MARINE SEDIMENTS

 

4. Marine sediments

There are deposits of sediments on much of the ocean floor. These sediments come from a variety of sources and contain a record of about 200 million years of the earth's history, including the temperature of the overlying water.

Just as the source of marine sediments varies, so does the thickness of the sediments - it is very thick in trenches because they entrap sediments (9km); in the Pacific it is about 600m thick and from 500-1000m thick in the Atlantic.

Sediments are classified by size just as they are classified by source:

Collection of Sediments or Sediment Data

The simplest sampling device for softer marine sediments is a bottom grab . It operates by "biting" into the bottom when released on contact with the bottom. A larger area of the seafloor can be sampled using a box corer from which subsamples can be taken. A closeup view of the top of a sample show an irregular mud surface. Deeper penetration of the seafloor can be achieved using a piston core . This coring device is driven into the bottom by a heavy weight. Sediments in midwater can be collected using a sediment trap . Layering of marine sediments can be examined by towing geophysical cables which stream out behind a ship and emit pulses of sound. This is called seismic profiling and it allows us to map sub-bottom reflectors. Sediment texture

Determined mainly by grain size which is indicative of the energy which will cause transportation, erosion or deposition.

Well sorted sediments are those that are primarily in the same size classification. Beach sediments are usually well sorted. Glacial moraines are not well sorted.

As a sediment matures, it becomes more well sorted, with larger particles settling out and finer particles being moved on. Very fine sand settles at 1472 cm/hr and will travel 2.4 km while descending 1000m in a 1 cm/sec current silt, (the coarsest mud) settles almost 48 times more slowly and will travel 48 times further than the finest sand.

Sediment transport

The Hjulstrom curve shows the relationship between current velocity and particle size and erosion, transportation and deposition.

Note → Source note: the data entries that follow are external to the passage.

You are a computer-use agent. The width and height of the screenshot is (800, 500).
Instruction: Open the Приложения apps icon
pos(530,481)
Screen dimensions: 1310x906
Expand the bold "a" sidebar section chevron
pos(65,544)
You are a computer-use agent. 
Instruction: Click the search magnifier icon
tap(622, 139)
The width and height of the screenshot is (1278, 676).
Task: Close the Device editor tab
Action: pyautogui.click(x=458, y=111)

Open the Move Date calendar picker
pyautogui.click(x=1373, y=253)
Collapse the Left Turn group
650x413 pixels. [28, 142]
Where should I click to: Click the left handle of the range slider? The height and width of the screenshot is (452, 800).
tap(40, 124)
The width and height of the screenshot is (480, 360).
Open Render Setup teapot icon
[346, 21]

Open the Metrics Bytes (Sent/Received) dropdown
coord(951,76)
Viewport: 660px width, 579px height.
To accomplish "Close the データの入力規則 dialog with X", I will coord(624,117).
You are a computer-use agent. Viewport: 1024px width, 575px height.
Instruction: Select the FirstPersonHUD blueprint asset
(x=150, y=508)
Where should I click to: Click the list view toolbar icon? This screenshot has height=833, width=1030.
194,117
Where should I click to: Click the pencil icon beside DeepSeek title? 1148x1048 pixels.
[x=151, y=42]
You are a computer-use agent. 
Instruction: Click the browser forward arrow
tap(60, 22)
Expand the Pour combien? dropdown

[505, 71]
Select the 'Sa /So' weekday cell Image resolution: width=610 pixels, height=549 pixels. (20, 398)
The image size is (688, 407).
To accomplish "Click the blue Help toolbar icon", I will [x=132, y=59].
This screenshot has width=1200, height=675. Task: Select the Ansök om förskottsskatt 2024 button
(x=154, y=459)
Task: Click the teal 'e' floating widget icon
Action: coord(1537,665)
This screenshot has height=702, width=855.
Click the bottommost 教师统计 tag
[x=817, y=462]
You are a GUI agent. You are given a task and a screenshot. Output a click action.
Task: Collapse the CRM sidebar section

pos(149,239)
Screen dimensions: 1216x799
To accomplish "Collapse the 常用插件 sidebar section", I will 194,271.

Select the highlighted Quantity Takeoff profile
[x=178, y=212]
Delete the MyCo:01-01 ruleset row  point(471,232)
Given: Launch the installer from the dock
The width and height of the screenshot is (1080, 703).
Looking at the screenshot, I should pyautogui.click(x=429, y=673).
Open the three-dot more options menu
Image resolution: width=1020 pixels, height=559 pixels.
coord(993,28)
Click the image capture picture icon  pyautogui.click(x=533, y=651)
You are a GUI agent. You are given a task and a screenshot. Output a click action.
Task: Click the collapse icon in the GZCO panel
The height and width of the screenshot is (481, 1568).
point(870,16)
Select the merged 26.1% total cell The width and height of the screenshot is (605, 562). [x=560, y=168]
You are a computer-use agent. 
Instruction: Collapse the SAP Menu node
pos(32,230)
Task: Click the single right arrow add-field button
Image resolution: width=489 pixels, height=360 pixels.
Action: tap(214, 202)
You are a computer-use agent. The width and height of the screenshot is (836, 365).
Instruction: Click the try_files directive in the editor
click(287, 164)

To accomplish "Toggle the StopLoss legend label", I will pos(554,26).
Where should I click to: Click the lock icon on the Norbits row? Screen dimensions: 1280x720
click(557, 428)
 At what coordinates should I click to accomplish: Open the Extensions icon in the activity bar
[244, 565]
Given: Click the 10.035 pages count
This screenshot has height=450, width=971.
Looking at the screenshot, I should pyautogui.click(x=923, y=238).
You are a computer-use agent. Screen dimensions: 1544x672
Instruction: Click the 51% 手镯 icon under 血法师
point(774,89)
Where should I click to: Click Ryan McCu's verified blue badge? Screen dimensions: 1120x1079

U.S. Rivers (shown in proportion to their volumes) (and in proportion to their sediment load worldwide) and glaciers carry sediments to the ocean margins. They either settle out in estuaries, become part of deltas or are spread across the shelf by currents. Most of this process is by longshore currents caused by breaking waves. Glacial transport is of importance in subpolar regions.

Clay particles require high currents speeds to erode or resuspend them due to their flat shape and high cohesiveness. They have a high surface area to volume ratio. Think to squirting a piece of clay with a hose.

Wind transport acts on particles less than 20 microns and can carry them out into the open ocean.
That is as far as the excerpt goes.